IT’S true what Dr Gunther von Hagens says: “When you’re young, you take your body for granted. But as you get older you need to care for it because physiological health is the single determinant of happiness and quality of life in old age.”
Even so, how many of you know exactly what is going on under your skin and why? Apart from doctors and scientists of course. The Body Worlds & The Cycle Of Life anatomical exhibition has been seen by more than 35 million people in more than 70 countries, and it’s now at the V&A Waterfront.

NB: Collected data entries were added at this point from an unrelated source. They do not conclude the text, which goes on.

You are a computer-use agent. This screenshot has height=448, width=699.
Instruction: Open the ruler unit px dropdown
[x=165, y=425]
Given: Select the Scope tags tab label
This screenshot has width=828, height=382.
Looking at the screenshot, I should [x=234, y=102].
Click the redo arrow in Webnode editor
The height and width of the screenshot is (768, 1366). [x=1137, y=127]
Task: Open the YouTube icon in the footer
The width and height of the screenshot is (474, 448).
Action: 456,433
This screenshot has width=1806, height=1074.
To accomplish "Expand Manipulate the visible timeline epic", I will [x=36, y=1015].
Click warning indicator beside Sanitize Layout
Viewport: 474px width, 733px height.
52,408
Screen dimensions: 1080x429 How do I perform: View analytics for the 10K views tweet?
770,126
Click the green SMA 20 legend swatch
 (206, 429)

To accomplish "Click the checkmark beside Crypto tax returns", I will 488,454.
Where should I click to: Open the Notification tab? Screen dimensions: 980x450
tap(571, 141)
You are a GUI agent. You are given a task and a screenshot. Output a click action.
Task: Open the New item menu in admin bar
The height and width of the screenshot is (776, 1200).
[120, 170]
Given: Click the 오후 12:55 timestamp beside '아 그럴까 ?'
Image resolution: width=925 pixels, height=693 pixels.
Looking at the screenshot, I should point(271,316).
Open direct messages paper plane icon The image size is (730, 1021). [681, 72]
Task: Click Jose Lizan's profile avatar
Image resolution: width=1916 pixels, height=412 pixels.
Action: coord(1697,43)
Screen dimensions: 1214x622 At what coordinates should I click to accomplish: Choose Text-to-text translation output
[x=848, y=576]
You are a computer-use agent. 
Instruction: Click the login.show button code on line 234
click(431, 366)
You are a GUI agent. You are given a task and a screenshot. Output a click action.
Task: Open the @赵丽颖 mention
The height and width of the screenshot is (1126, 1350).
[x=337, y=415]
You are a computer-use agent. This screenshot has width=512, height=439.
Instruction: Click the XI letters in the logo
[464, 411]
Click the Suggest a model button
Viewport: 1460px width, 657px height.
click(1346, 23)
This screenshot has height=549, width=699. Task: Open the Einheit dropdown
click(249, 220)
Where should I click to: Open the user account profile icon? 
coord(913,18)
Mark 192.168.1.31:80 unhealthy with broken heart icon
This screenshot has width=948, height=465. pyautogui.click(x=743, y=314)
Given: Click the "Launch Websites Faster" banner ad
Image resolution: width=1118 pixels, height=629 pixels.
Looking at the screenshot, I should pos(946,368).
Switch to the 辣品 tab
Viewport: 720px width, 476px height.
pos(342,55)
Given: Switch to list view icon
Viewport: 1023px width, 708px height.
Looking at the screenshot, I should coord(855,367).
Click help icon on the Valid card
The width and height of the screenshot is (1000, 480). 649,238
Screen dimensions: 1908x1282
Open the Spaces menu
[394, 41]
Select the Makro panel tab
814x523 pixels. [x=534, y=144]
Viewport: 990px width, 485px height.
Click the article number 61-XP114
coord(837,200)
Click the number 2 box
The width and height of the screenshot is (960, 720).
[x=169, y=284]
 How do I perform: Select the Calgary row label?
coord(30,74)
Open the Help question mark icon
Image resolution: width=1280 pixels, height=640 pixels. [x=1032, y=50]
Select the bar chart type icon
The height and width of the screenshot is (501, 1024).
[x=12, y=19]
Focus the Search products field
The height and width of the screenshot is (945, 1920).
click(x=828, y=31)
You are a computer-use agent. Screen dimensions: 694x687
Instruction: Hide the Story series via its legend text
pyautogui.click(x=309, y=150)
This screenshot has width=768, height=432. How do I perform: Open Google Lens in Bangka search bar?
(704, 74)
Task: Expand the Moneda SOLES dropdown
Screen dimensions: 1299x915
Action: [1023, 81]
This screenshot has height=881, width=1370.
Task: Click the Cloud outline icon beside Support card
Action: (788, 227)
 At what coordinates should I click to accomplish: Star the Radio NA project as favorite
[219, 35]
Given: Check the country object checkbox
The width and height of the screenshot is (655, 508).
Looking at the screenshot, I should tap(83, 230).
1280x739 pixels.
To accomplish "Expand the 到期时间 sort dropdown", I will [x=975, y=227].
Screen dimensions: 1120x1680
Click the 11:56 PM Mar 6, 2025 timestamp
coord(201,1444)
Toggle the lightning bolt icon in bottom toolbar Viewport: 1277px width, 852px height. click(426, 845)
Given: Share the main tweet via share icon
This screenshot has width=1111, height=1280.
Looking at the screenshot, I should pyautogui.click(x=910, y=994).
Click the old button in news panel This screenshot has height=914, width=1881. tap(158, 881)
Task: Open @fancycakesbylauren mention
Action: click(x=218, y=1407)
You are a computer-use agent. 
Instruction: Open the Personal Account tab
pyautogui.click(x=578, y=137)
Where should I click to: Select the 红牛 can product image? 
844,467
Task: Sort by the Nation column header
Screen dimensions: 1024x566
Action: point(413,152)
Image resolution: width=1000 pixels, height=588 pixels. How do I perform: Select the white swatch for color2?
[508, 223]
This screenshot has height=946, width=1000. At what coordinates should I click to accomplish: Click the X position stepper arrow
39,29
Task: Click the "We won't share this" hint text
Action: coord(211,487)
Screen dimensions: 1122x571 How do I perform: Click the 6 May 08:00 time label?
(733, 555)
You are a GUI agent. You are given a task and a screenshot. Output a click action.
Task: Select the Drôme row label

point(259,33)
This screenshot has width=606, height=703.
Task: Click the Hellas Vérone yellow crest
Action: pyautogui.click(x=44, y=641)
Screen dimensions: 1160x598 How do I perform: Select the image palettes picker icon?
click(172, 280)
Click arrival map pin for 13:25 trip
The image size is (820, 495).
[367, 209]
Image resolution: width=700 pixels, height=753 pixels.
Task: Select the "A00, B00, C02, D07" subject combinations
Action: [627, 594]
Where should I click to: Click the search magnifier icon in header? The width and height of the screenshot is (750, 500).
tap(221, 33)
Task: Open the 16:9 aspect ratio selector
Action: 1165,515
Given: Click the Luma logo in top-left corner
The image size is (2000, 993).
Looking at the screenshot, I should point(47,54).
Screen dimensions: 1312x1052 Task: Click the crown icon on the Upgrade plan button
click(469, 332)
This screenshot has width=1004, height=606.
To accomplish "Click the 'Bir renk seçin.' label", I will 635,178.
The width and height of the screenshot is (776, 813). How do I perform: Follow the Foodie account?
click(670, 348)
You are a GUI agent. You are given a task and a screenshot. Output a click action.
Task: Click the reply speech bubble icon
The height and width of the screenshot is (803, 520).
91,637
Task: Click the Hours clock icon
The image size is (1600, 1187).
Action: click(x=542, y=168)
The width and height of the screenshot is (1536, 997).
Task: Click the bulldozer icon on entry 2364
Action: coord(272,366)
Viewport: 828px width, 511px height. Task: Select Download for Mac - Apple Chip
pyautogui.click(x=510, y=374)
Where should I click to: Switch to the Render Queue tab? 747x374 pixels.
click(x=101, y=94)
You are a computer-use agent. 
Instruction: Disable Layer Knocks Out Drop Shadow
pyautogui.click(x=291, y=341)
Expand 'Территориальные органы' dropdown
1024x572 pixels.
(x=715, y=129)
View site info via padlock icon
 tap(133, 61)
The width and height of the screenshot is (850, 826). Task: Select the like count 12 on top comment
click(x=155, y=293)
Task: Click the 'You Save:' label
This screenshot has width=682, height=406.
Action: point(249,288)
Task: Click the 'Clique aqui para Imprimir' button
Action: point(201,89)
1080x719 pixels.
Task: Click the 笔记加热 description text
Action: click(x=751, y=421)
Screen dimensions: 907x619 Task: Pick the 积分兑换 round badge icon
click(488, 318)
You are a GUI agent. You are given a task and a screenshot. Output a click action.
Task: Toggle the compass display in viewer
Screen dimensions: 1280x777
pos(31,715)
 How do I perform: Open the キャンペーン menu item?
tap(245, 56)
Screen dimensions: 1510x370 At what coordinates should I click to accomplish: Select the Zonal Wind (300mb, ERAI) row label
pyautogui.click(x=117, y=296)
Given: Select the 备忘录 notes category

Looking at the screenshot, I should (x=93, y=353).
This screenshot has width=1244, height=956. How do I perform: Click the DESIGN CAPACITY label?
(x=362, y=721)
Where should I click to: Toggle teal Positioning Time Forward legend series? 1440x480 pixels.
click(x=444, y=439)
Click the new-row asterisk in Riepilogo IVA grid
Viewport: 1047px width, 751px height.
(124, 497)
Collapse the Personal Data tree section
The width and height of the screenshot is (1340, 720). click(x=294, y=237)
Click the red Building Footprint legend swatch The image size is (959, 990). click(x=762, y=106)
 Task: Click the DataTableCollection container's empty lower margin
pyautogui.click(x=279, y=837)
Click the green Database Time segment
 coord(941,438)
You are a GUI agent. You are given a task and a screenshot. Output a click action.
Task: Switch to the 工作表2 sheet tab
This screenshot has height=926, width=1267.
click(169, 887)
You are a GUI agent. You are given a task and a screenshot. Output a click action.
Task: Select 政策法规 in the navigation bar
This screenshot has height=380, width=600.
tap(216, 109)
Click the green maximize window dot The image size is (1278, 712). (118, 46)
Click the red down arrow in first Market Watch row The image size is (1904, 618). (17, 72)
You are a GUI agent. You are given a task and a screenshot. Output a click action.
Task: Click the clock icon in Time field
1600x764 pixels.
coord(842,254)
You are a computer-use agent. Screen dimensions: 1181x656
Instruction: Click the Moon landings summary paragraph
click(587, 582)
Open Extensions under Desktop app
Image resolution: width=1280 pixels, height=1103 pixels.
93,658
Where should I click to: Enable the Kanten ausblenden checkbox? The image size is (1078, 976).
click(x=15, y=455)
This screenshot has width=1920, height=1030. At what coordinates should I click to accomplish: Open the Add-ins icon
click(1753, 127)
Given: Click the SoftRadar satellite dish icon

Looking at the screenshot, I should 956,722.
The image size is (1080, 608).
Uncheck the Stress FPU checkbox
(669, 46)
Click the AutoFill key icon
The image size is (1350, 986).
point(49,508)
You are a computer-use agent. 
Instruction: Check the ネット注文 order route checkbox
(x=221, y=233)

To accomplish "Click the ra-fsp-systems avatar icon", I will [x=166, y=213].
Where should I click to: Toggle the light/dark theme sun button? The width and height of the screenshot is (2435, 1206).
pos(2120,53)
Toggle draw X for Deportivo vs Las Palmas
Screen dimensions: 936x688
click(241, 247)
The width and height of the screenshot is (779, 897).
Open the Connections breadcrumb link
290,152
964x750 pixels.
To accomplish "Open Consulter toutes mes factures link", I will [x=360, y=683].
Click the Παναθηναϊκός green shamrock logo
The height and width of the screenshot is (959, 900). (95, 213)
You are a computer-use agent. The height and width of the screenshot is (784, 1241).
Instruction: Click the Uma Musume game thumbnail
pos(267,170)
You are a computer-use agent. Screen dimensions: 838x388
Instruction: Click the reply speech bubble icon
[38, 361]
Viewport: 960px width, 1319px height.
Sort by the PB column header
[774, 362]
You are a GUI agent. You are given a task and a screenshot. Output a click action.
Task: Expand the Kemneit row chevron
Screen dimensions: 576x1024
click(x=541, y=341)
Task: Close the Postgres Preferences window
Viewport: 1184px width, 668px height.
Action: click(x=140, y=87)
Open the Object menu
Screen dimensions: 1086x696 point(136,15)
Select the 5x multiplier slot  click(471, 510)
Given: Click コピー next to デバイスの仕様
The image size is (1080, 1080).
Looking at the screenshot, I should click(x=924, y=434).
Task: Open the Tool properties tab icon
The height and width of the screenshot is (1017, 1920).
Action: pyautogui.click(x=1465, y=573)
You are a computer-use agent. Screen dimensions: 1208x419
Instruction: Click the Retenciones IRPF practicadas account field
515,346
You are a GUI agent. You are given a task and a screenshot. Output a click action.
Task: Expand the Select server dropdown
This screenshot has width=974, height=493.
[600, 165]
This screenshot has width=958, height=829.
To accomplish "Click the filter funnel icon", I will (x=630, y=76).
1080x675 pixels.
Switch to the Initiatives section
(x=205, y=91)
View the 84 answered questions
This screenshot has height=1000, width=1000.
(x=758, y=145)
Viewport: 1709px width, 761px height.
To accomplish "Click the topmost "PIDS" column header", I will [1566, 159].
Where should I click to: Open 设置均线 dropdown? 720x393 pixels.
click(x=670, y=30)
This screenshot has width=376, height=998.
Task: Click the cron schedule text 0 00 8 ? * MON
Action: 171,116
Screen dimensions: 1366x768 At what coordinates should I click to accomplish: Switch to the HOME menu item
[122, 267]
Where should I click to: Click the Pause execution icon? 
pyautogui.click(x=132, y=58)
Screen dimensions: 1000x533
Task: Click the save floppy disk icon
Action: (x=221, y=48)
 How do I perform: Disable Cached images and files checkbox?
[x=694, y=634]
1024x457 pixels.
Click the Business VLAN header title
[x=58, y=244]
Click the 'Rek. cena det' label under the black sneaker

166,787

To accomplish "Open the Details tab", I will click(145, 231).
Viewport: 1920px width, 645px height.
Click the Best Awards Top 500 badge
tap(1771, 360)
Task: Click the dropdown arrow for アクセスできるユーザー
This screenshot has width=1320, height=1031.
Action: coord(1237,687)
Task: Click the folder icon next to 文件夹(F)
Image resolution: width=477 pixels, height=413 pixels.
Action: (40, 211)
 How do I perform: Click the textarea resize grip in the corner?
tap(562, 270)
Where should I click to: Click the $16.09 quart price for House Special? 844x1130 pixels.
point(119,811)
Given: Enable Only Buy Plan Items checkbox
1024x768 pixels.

Fascinating doesn’t even begin to cover it. Von Hagens pioneered the process of plastination in 1977, which allows the preservation of the post-mortal body. Which is a polite, medical way of saying dead. It sounds a bit gruesome, but this exhibition relies on body donors who have bequeathed themselves for this valuable scientific education, and the result gives us average Joes an insight into the workings of our bodies we would otherwise never have.
From an embryo the size of a pinky toenail clipping to bodies stripped of their skin to expose muscles, tendons, bones, organs, arteries and the nervous system, Body Worlds is both enthralling and terrifying as it examines our fragility and strength.
Body Worlds is in the Breakwater Boulevard (next to Toy Kingdom). For more information and to book tickets, visit www.bodyworlds.co.za or call 021 418 4155.
Other new additions to the V&A Waterfront this summer are also somewhat body-related. First there’s the revamped food court which overlooks the amphitheatre and the children’s play area, which has a water feature that is a pure stroke of genius. The new design has opened up a wider view of Table Mountain and Quay 4, and former fast food favourites have been joined by several new ones – Carnival (Indian), Royal Bavarian Bakery, Primi Roastery (chicken) and El Hombre Loco, which makes a pretty good burrito with chicken, cheese, rice, salsa, guacamole and all the trimmings for less than R40.
There is more food, glorious food at the newly-opened Market On The Wharf which you will find in the old pumphouse, or what used to be Musica. It’s open Wednesdays to Sundays from 9.30am till 7.30pm and is a gastronomic paradise.
Not only can you shop for exotic ingredients like duck and rabbit, fancy cheeses and charcuterie, fresh fruit and vegetables, even cookbooks, but you can feast on a variety of delicious treats that are no less fast than those in the food court, but will appeal to a more discerning palate. The traders are all keen to tell you about their products and produce.
Rounding out the body theme for this year’s Waterfront visit was a Thai massage at the newly-opened Ey Spa (opposite the Blue Shed craft market), which uses the Nuat Phaen Thai technique or “ancient massage” in its treatments.
The official explanation is “through a combination of yoga-like poses, acupressure, reflexology and gentle stretching your body is manipulated to release tension, stimulate the metabolism, increase blood circulation, detox the body and assist in preventing illness and disease”.
The spa itself is beautiful and offers a full range of treatments besides the Thai massages. There is a cafe which serves healthy, raw and natural freshly-squeezed fruit and veg juices as well as light meals. Dr von Hagens would be delighted.